Task details:
Exactly as they appear, reproduce the lines from the one holding "For every named" through the last line of the material below.

Records shown:
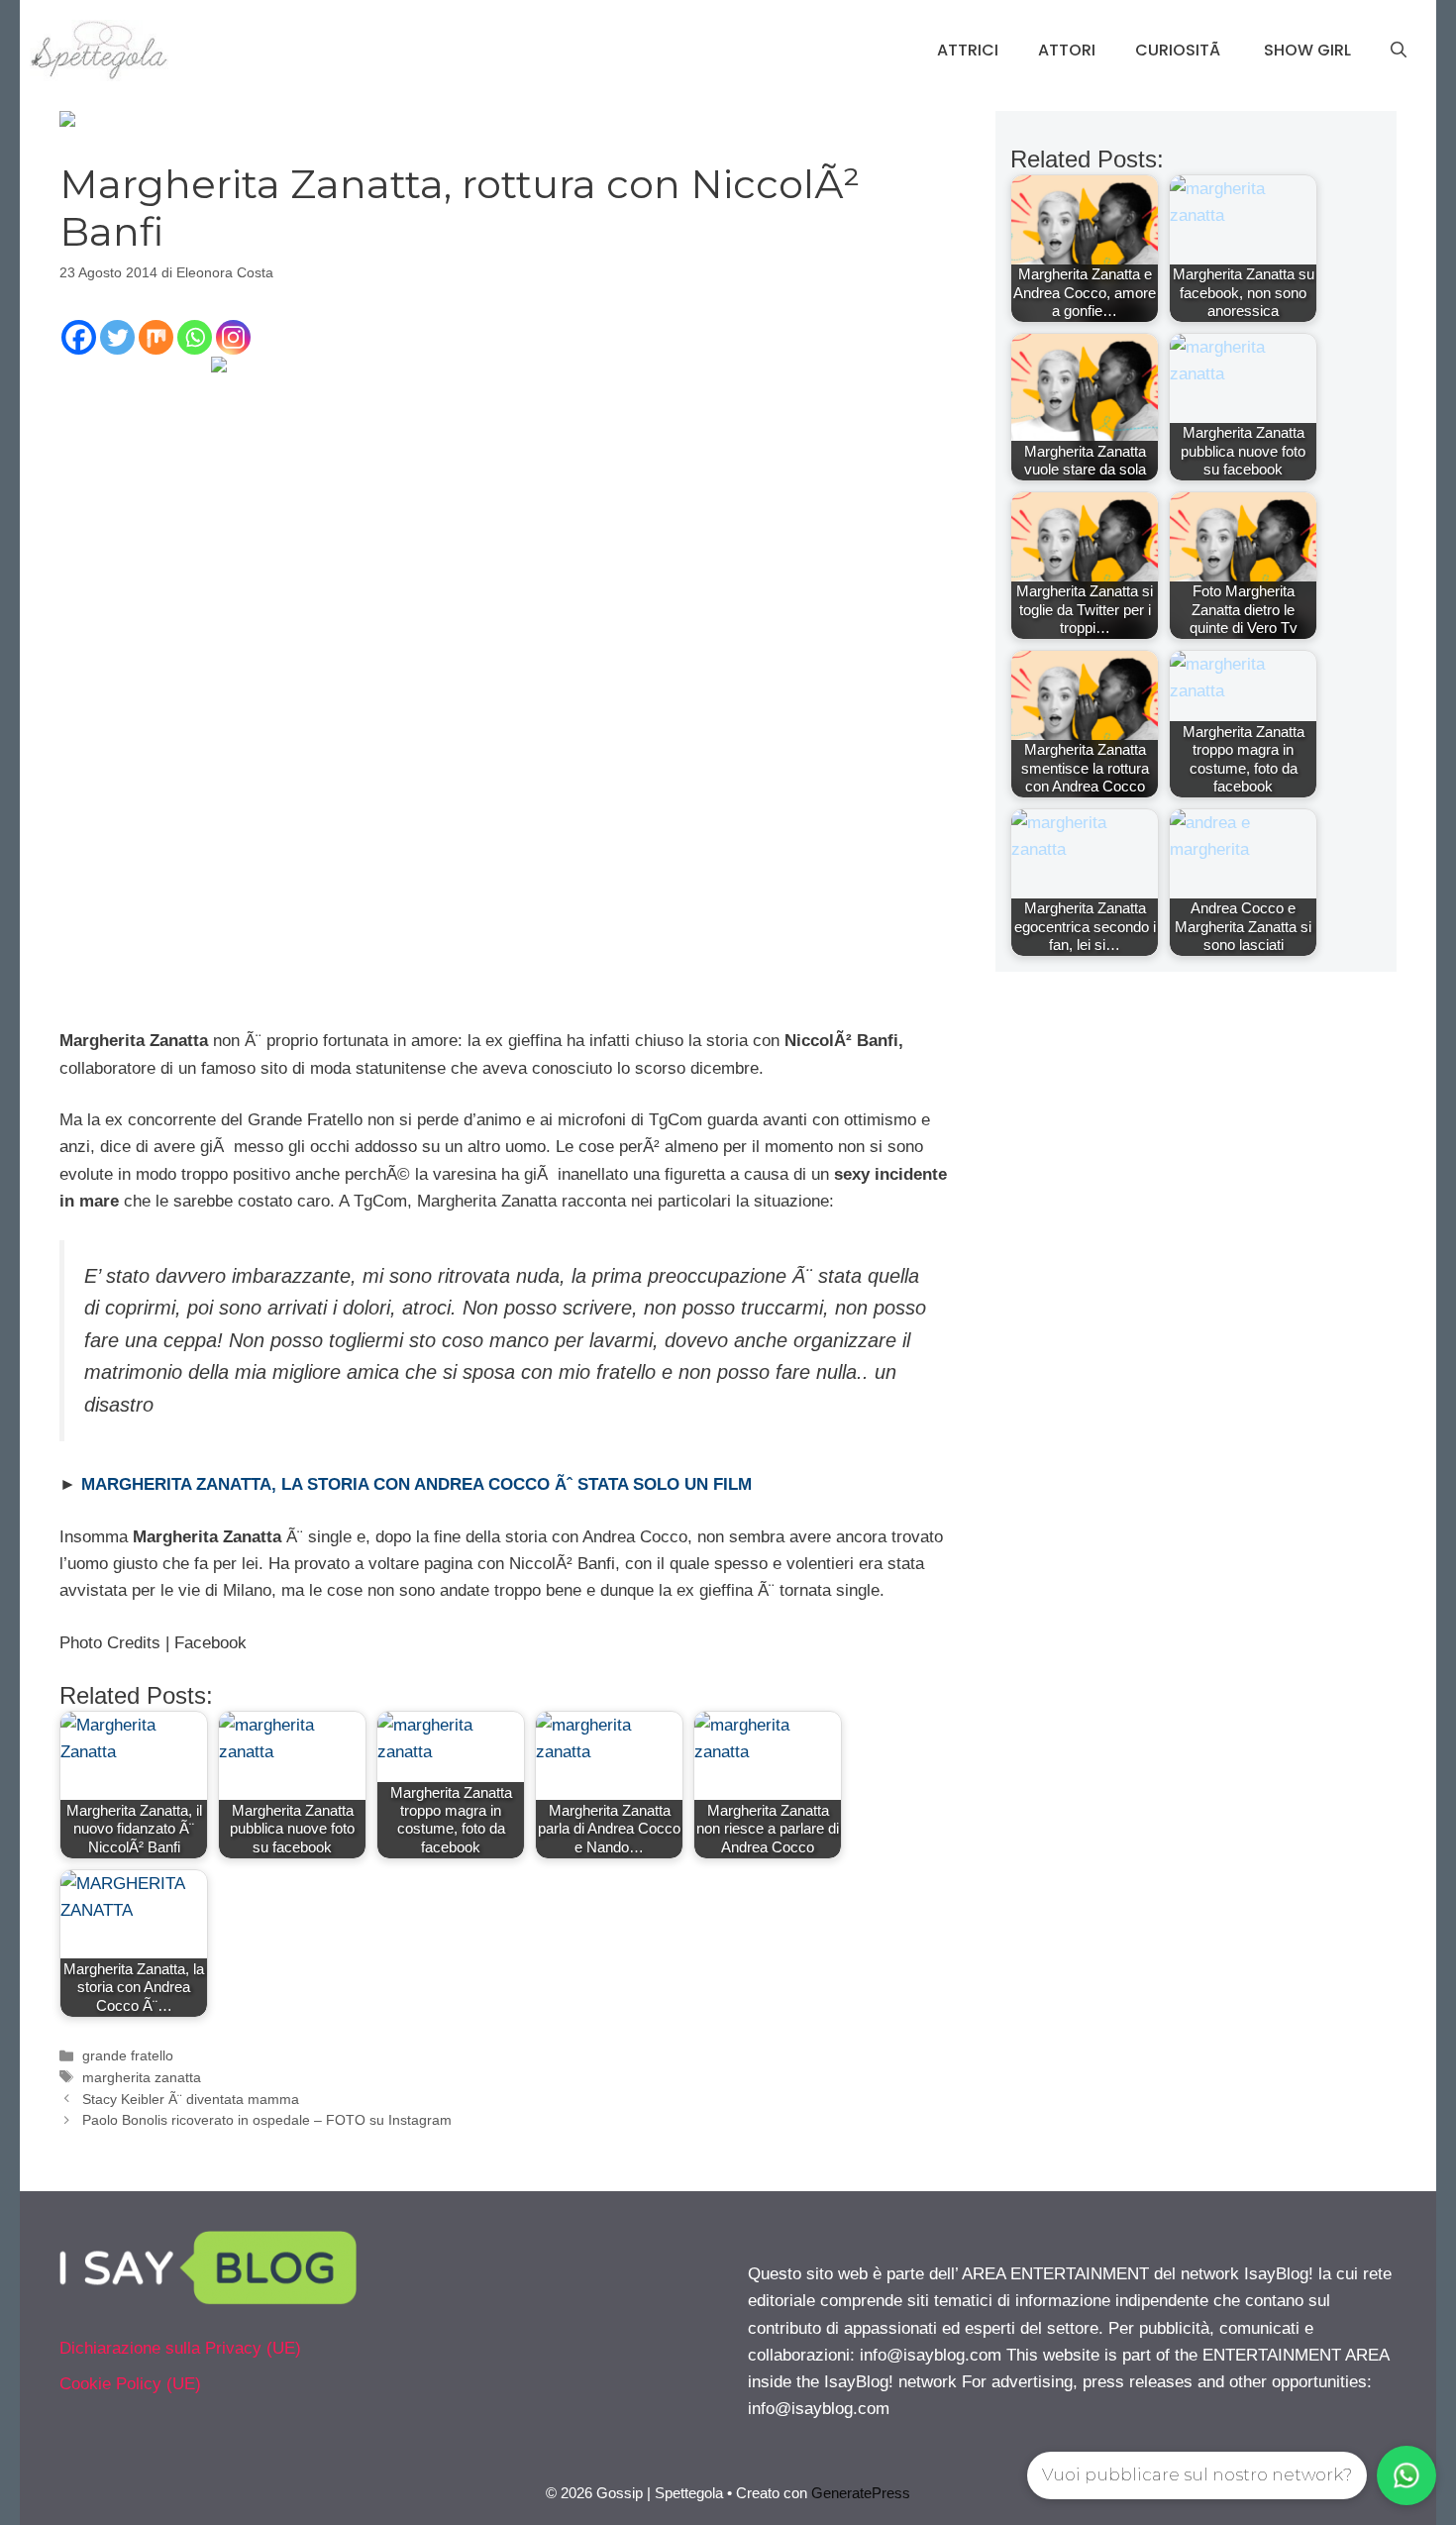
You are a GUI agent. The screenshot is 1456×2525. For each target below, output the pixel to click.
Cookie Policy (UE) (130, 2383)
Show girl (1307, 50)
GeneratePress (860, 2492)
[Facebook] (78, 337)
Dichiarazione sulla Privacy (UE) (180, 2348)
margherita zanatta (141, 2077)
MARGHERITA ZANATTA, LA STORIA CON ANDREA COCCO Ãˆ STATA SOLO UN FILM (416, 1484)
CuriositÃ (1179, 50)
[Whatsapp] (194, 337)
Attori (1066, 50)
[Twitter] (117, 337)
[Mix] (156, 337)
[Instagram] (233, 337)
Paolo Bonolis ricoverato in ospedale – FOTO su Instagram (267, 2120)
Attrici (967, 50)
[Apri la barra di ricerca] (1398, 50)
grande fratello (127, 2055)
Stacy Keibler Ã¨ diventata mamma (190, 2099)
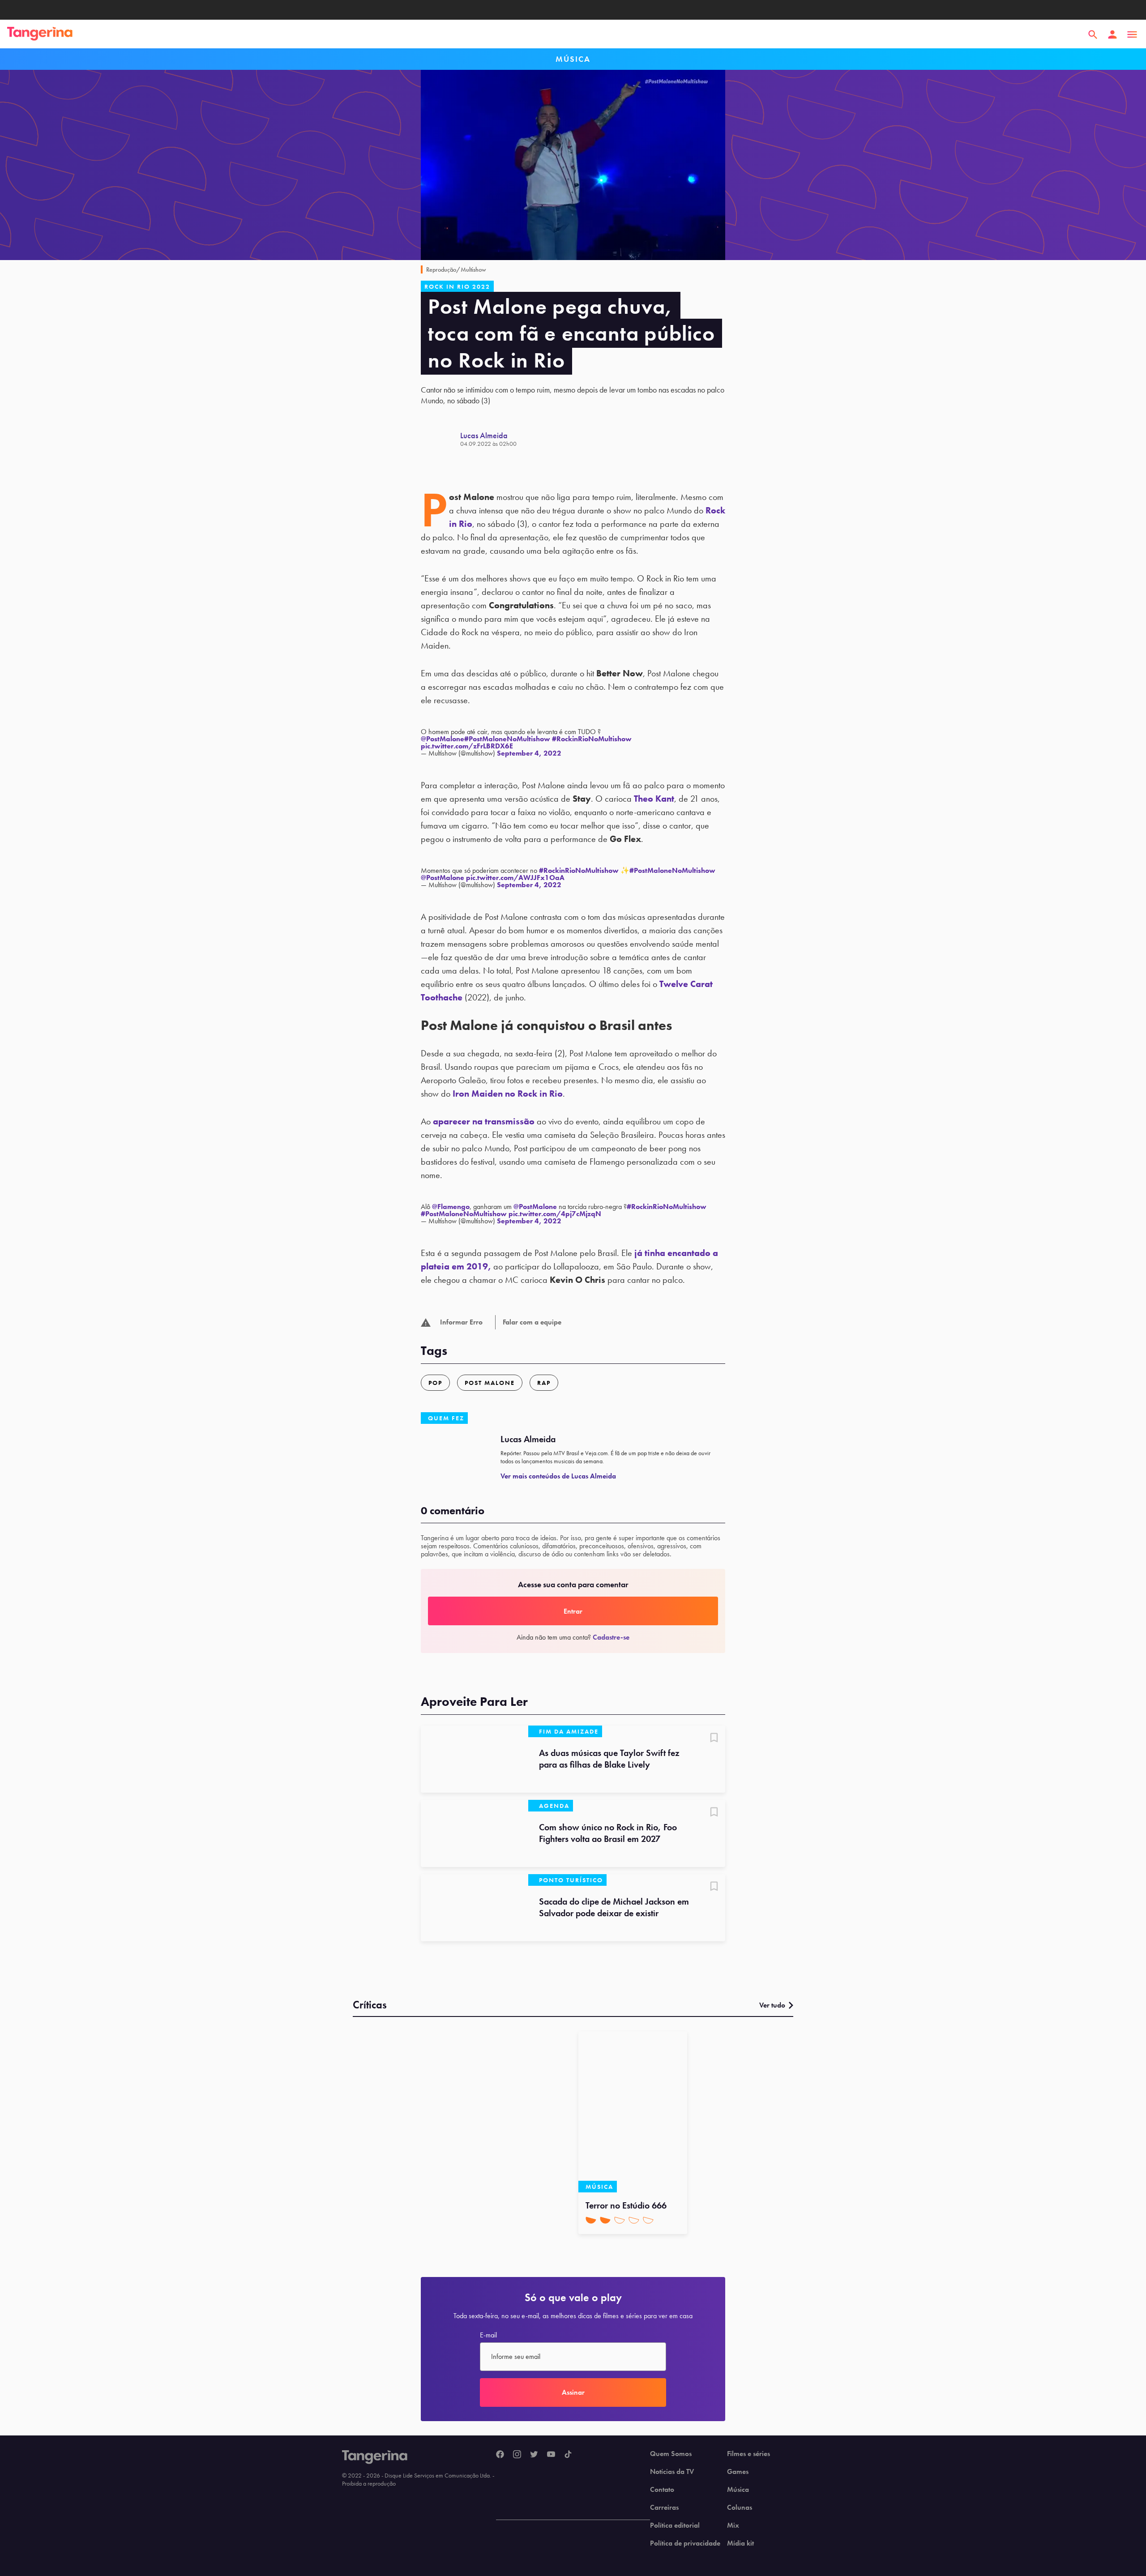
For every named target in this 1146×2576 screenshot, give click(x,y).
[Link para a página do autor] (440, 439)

Task output:
For every named target in this 1146×2576 screenshot, give click(x,y).
[Link para a página do autor] (440, 439)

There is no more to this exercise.